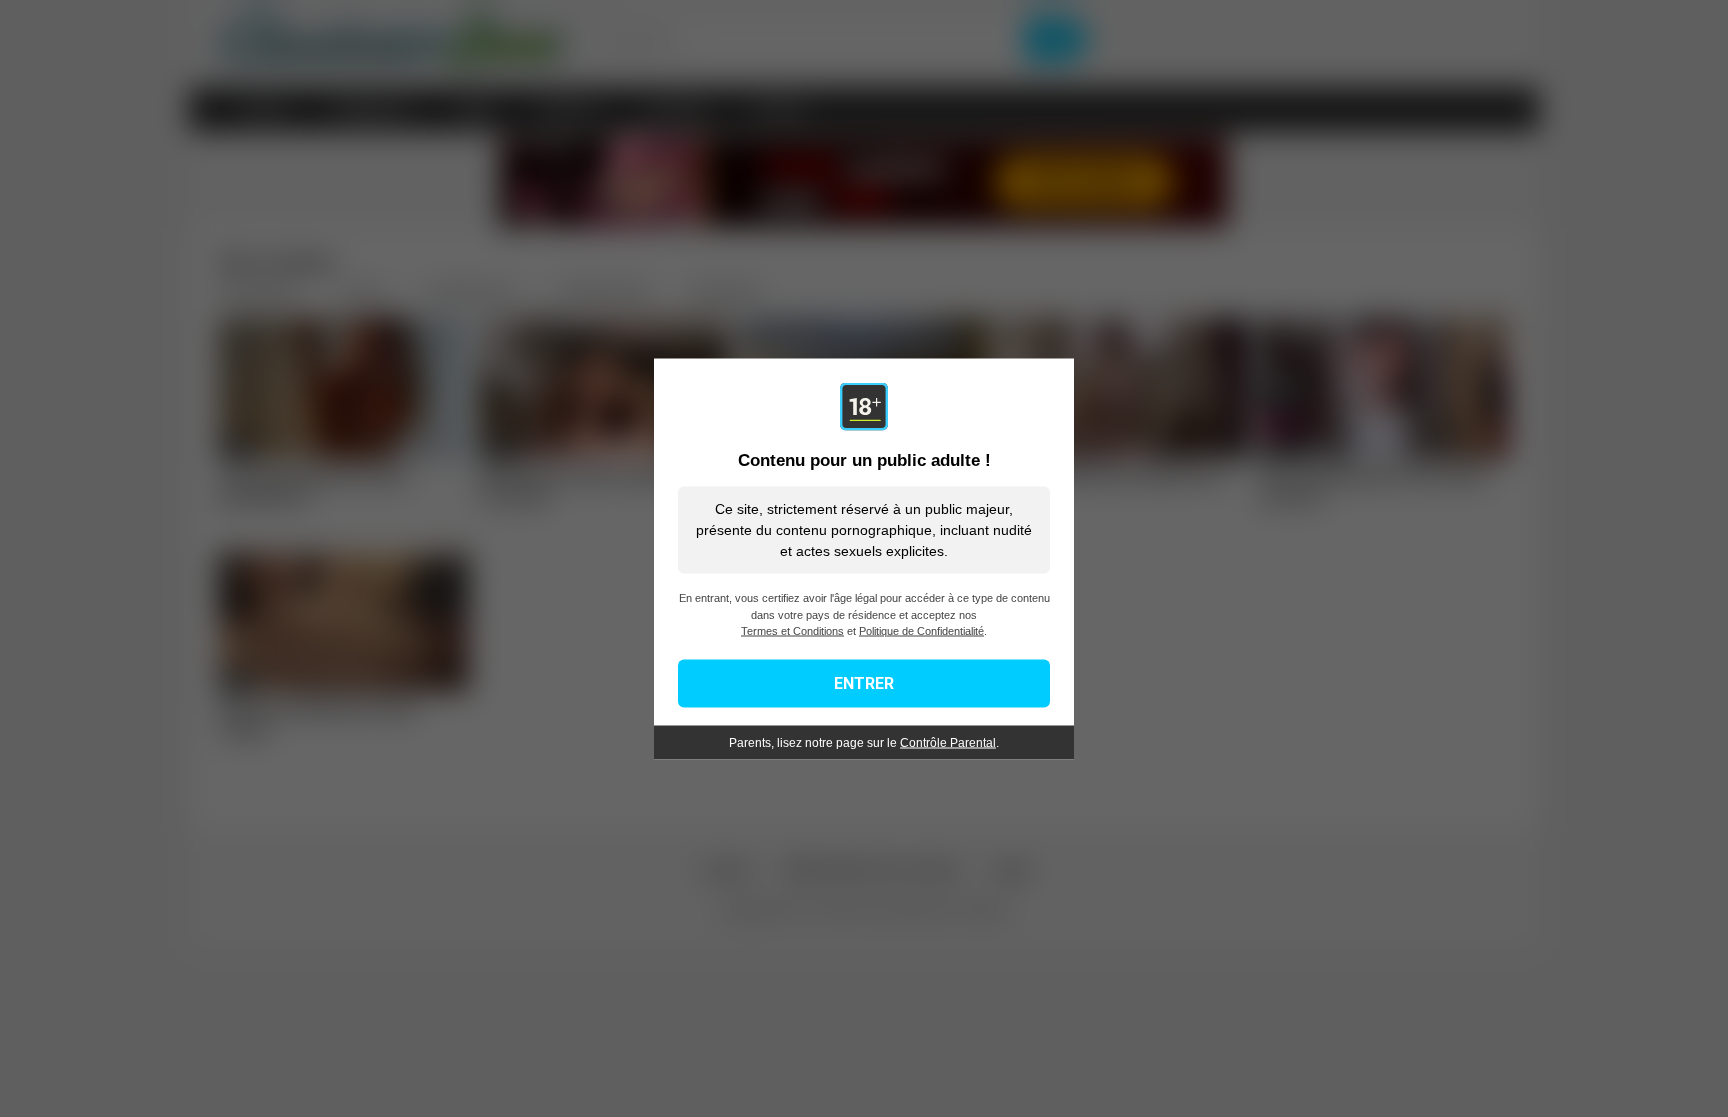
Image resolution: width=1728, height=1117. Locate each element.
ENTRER (864, 682)
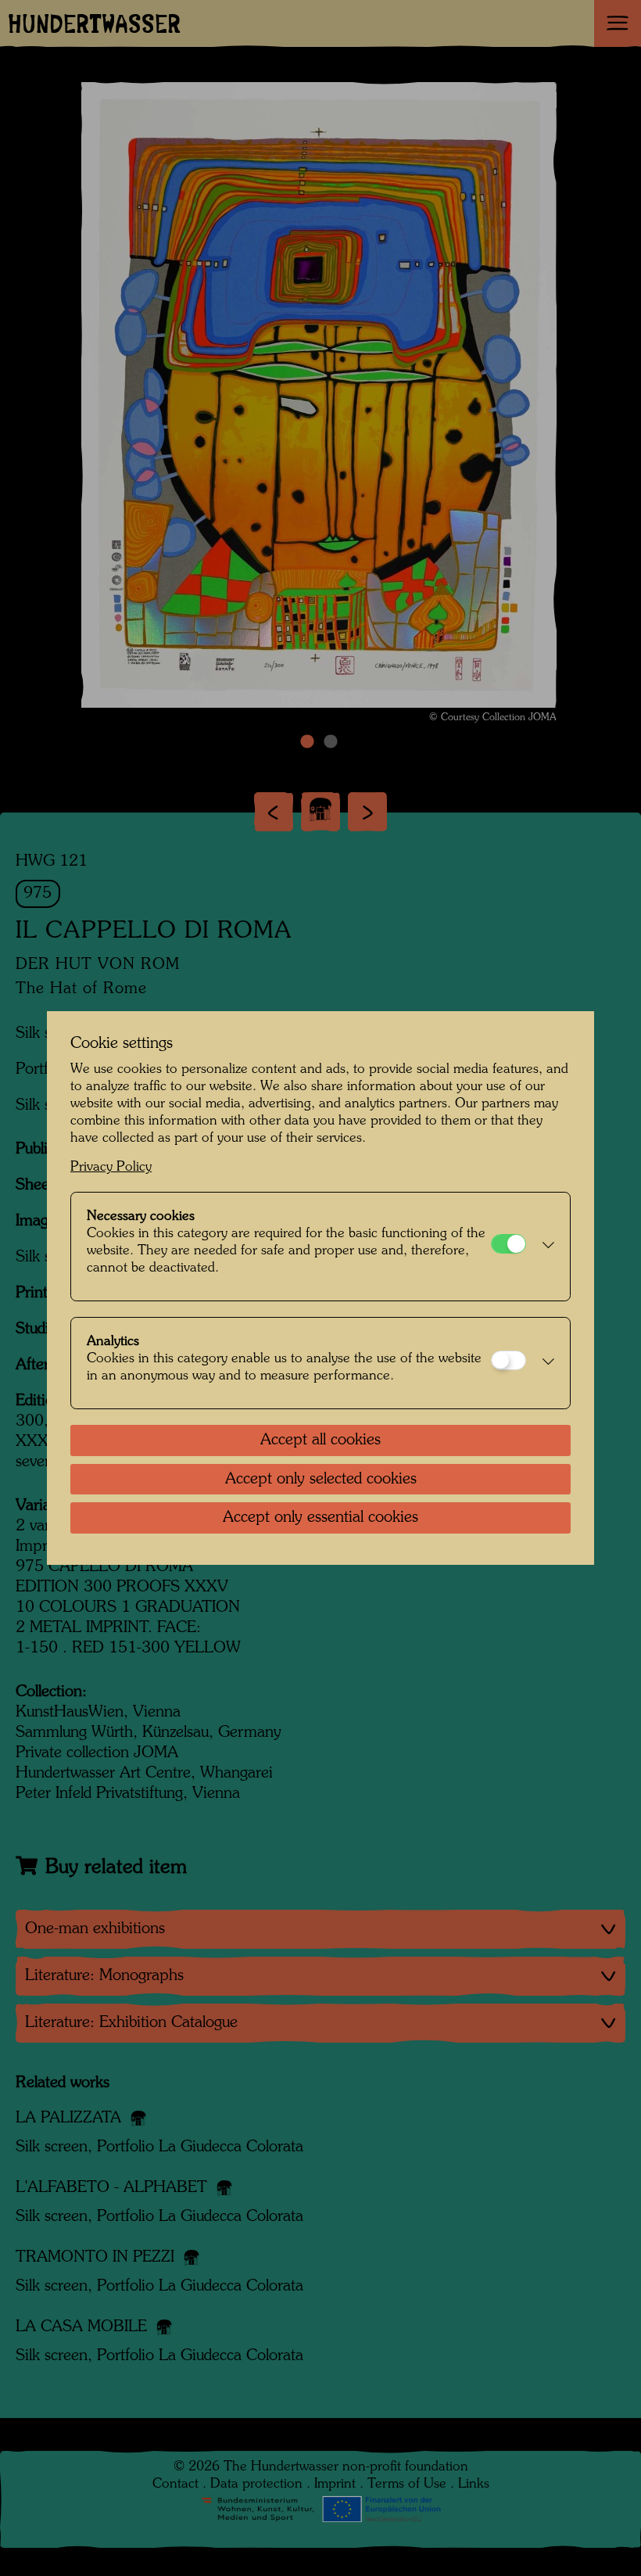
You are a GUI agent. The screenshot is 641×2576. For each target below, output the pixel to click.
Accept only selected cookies (321, 1479)
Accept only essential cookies (320, 1518)
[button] (544, 1246)
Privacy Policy (111, 1167)
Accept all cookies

---

TASK PROMPT ▸ The answer must reproduce every line of the records above exactly, with all pictures left out.

EXERCISE OUTPUT ▸
Image resolution: width=1728, height=1117. Locate each element.
ENTRER (864, 682)
You are a GUI agent. The screenshot is 641×2576. For each target below, output the pixel to click.
Accept only selected cookies (321, 1479)
Accept only essential cookies (320, 1518)
[button] (544, 1246)
Privacy Policy (111, 1167)
Accept all cookies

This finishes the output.